Zrinyi

Zrinyi zrĭnˈyē [key], noble Hungarian family of Croatian origin. Nicholas Zrinyi, 1508–66, distinguished himself in the defense of Vienna (1529) against Sultan Sulayman I, took part in the campaign of Ferdinand I of Austria (later Holy Roman emperor) against John Zapolya, who claimed the Hungarian crown as John I, and was appointed (1542) governor of Croatia. He is famous for his defense of Szigetvar against the army of Sulayman I and was killed there while attempting a sortie. His great-grandson Nicholas Zrinyi, 1616–64, was made governor of Croatia in 1647. He campaigned successfully against the Ottomans and was the acknowledged national leader of the Hungarians when he died in a hunting accident. He was a distinguished poet, one of the first to use Hungarian as a literary language.
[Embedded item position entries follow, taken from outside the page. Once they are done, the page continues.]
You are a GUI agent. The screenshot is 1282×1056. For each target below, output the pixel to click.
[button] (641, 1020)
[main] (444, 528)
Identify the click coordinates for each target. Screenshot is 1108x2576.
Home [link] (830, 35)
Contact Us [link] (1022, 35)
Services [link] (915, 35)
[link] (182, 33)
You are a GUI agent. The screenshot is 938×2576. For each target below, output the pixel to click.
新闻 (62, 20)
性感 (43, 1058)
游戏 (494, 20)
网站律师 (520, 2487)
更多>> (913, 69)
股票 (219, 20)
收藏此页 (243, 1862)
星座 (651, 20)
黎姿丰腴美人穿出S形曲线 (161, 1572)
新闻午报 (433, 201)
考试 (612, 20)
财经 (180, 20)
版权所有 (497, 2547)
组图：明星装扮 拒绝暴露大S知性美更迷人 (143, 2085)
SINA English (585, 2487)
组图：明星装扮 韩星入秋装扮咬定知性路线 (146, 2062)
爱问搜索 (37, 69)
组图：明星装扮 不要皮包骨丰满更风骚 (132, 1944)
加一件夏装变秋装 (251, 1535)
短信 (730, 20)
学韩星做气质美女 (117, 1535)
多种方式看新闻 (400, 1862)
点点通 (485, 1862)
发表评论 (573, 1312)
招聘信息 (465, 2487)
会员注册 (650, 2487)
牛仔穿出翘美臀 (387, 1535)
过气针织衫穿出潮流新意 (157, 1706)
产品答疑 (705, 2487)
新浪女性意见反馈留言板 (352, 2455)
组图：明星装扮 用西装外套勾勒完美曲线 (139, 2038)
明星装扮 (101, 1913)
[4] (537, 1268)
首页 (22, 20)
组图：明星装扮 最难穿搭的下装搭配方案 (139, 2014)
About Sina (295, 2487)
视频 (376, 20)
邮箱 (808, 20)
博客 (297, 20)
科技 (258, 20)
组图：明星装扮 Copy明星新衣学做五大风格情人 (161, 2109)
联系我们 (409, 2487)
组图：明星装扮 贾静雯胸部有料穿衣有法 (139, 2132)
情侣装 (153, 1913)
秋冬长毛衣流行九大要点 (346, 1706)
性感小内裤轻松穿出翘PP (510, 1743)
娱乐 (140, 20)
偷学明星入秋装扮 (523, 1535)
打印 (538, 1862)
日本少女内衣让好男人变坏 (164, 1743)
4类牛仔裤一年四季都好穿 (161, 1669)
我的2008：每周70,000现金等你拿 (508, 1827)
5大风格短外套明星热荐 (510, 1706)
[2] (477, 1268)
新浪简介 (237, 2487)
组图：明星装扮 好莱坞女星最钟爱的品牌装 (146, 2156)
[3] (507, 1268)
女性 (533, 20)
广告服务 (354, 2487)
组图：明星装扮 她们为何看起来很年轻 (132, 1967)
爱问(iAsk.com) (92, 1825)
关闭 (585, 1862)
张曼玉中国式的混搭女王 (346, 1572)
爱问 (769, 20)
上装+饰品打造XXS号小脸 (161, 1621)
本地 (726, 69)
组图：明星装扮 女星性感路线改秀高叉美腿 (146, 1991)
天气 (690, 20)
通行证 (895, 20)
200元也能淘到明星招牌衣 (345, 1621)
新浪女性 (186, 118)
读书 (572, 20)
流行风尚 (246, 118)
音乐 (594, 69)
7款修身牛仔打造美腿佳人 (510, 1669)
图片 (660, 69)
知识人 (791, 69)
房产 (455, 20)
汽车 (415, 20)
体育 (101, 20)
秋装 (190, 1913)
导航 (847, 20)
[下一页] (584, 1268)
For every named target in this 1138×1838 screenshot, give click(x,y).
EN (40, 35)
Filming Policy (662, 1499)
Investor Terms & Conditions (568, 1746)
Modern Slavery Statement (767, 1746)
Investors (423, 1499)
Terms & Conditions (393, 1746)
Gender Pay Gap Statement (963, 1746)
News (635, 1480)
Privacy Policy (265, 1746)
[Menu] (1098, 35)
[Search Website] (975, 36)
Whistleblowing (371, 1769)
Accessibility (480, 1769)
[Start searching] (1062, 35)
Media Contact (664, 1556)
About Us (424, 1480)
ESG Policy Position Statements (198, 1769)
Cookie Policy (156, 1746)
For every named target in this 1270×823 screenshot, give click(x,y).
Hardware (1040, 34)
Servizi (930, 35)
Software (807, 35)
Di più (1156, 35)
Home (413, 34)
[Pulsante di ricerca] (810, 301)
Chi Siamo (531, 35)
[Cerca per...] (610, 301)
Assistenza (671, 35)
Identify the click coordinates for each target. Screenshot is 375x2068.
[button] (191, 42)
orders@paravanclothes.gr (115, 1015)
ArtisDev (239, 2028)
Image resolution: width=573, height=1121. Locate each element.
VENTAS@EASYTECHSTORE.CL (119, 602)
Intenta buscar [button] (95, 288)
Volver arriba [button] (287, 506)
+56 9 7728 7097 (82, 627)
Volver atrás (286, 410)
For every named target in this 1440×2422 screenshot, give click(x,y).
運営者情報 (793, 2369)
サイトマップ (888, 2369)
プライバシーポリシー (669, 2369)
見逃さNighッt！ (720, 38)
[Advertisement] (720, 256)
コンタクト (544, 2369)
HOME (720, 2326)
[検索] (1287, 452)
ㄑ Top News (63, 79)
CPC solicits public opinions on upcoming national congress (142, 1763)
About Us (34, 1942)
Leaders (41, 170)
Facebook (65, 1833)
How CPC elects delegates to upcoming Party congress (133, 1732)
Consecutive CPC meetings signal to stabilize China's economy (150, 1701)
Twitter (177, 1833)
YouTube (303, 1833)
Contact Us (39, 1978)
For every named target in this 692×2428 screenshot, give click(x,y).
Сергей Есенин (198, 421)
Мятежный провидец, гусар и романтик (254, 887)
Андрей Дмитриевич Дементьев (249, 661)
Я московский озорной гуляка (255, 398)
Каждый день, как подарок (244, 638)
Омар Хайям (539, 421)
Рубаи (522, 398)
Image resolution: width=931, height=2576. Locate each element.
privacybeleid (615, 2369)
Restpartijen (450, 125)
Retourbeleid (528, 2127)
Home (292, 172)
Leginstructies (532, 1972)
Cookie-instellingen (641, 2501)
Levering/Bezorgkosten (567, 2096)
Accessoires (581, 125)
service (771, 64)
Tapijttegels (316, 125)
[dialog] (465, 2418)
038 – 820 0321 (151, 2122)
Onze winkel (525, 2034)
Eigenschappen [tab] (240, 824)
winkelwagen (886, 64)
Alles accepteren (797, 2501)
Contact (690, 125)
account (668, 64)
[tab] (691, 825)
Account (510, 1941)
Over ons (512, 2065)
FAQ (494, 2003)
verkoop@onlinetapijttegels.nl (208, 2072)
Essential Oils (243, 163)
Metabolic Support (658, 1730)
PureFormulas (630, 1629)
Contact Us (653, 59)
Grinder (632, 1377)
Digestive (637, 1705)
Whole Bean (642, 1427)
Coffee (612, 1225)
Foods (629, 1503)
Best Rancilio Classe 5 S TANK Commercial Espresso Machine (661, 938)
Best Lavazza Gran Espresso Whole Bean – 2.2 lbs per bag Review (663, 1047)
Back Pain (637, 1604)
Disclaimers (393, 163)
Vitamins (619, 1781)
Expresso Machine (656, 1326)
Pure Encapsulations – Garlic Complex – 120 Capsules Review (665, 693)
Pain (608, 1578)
Besides lyric poetry, he also wrote an epic poem on the defense of Szigetvar by his ancestor and several prose works on political subjects, modeled on the style of Machiavelli. His brother, Peter Zrinyi, 1621–71, became governor of Croatia in 1665. Disappointed by the absolutist policy of the Hapsburgs, who owed their success in Hungary largely to the Zrinyi family, he joined (1671) with several other Hungarian magnates in a conspiracy against Holy Roman Emperor Leopold I. The plot, backed by Louis XIV of France, was ill organized and easily suppressed. Zrinyi was executed. His daughter, Helen Zrinyi, d. 1703, married Francis I Rákóczy and, after Rákóczy's death, Imre Thököly. She was the mother of the Hungarian national hero, Francis II Rákóczy.